The Academy of Interactive Arts & Sciences awarded Bookworm Adventures with "Downloadable Game of the Year" at the 10th Annual Interactive Achievement Awards.

The American Library Association awarded the game with the "Notable Computer Software for Children" award in 2007.

Aggregate score
| Aggregator | Score |
|---|---|
| Metacritic | 79/100 |

Review scores
| Publication | Score |
|---|---|
| Destructoid | 9/10 |
| Edge | 8/10 |
| Eurogamer | 8/10 |
| GamePro | 4.5/5 |
| GameRevolution | B+ |
| IGN | 8.3/10 |

==Legacy==
In the sequel, there are a few additions and differences. All features and game modes from the previous game, except Clips and Giggles, return in the sequel, with identical unlock conditions. The books in the sequel's Adventure mode are referred to as Books 4–6, following the numbering of the prequel. The books are titled Fractured Fairytales, The Monkey King, and Astounding Planet, respectively. The Adventure mode also allows the player to choose the mini-game they want to play when there is a tent icon, as opposed to being brought to a particular mini-game in the prequel. The Arena mode in the sequel contains every boss in the sequel, excluding Previous Lex, Skeletrox (Dance Commander), and The Machine.

The sequel also features a new mode called Adventure Replay, which is unlocked after completing the Adventure mode (completing Book 6). This mode allows the player to replay the Adventure mode, which was impossible in the prequel without creating a new save file. The player can choose any of the three books to play through; Lex is leveled down equivalently to what he should be at the chapter, and the same rules for player survival applies. Instead of the level up bar at the top-left, the player can find the score bar; Lex levels up after every chapter. There are eight badges of four levels (Bronze, Silver, Gold, Platinum), which require the player to do some certain task; for example, defeating an enemy with Poison damage, spelling a 12-letter word, or using Diamond gems frequently.
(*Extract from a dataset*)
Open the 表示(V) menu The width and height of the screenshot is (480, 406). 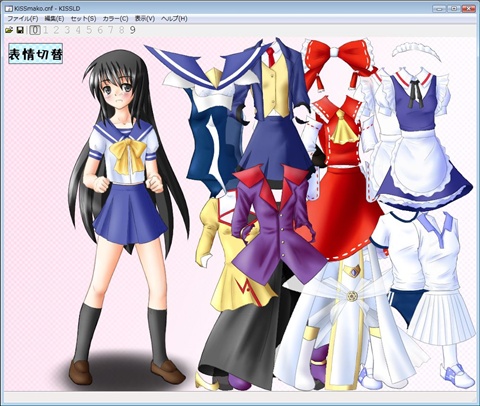145,19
Also introduced in the sequel are companions, which act similarly to treasures, but have a certain effect that is activated every four turns. For example, Mother Goose gives a health potion every four turns (unless the player has the maximum count of ten health potions, where Mother Goose will wait until the player uses one potion), and Skeletrox upgrades tiles to form better gems. To accommodate this new feature, the player can only bring two treasure items along with any chapter.